During the dog days of summer I’m all about no-fuss recipes that practically prepare themselves. This delicious white bean chili whips up in minutes with just a few basic ingredients, is crock-pot friendly, and makes enough to feed a crowd. It also freezes beautifully which makes it the perfect recipe to include as part of a freezer cooking day, or simply divide it into bags to eat some now and save some for later!
I made it vegetarian friendly (and much lower in calories) by using vegetarian crumbles instead of beef but if your family prefers ground beef, it is delicious either way! I like serving it with some jalapeno corn bread, sour cream and cheddar cheese.
Here is what you need:1 package vegetarian protein crumbles 1 sweet onion 3 15oz cans white beans 2 15oz can fire roasted tomatoes 1 10oz bag frozen corn 2 4oz cans diced green chilies 1 16oz jar salsa verde 2 packages dry chili mix 1 1/2 cups vegetable stock 3-4 tablespoons butter
sour cream & shredded cheddar cheese (optional-for cooking day only)
Step 1: Chop onion , set aside.
Step 2: Melt butter in large saucepan. Brown the vegetarian protein crumbles in the butter; add onions if desired. Set aside (or place onions in raw)
Step 3: Rinse and drain white beans.
Step 4: Combine meat, onions, beans, corn, tomatoes, diced chilies, salsa verde, and chili mix. Add stock if needed for extra moisture.
Step 5: Divide mixture into two gallon-size freezer bags (be sure to label bags first!) Freeze until needed.
Step 6: Cook in slow-cooker for 3-4 hours on low.
Step 7: Serve with sour cream, cheddar cheese and jalapeno corn bread.
Easy White Bean Chili
- 1 package vegetarian protein crumbles
- 1 sweet onion
- 3 15 oz cans white beans
- 2 15 oz can fire roasted tomatoes
- 1 10 oz bag frozen corn
- 2 4 oz cans diced green chilies
- 1 16 oz jar salsa verde
- 2 packages dry chili mix
- 1 1/2 cups vegetable stock
- 3-4 tablespoons butter
- sour cream optional-for cooking day only
- shredded cheddar cheese optional-for cooking day only
- Chop onion , set aside.
- Melt butter in large saucepan. Brown the vegetarian protein crumbles in the butter; add onions if desired.
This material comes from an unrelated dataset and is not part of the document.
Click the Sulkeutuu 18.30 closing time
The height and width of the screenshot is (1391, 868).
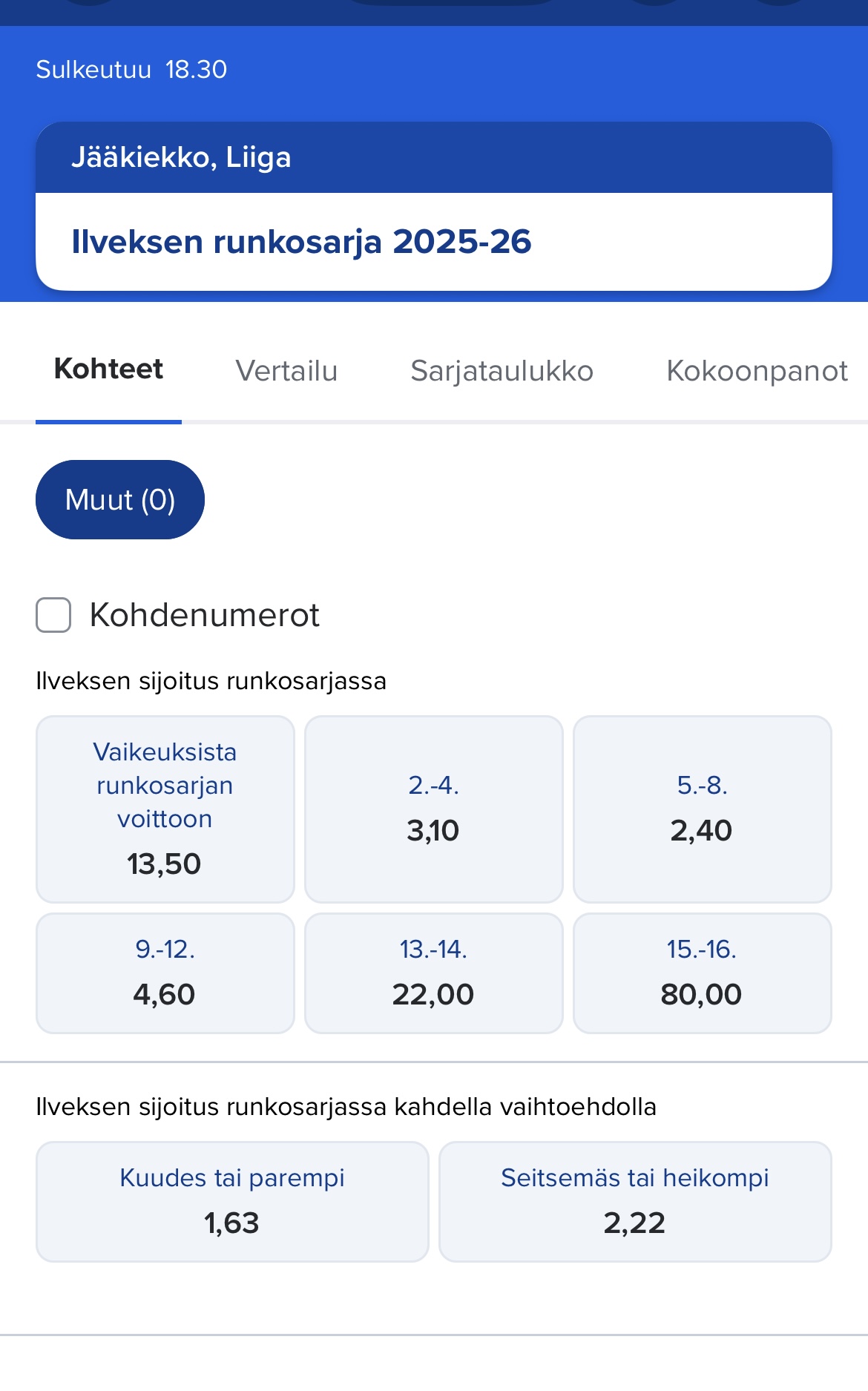point(131,70)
Set aside (or place onions in raw)
- Rinse and drain white beans.
- Combine meat, onions, beans, corn, tomatoes, diced chilies, salsa verde, and chili mix. Add stock if needed for extra moisture.
- Divide mixture into two gallon-size freezer bags (be sure to label bags first!) Freeze until needed.
- Cook in slowcooker for 3-4 hours on low.
- Serve with sour cream, cheddar cheese and jalapeno corn bread.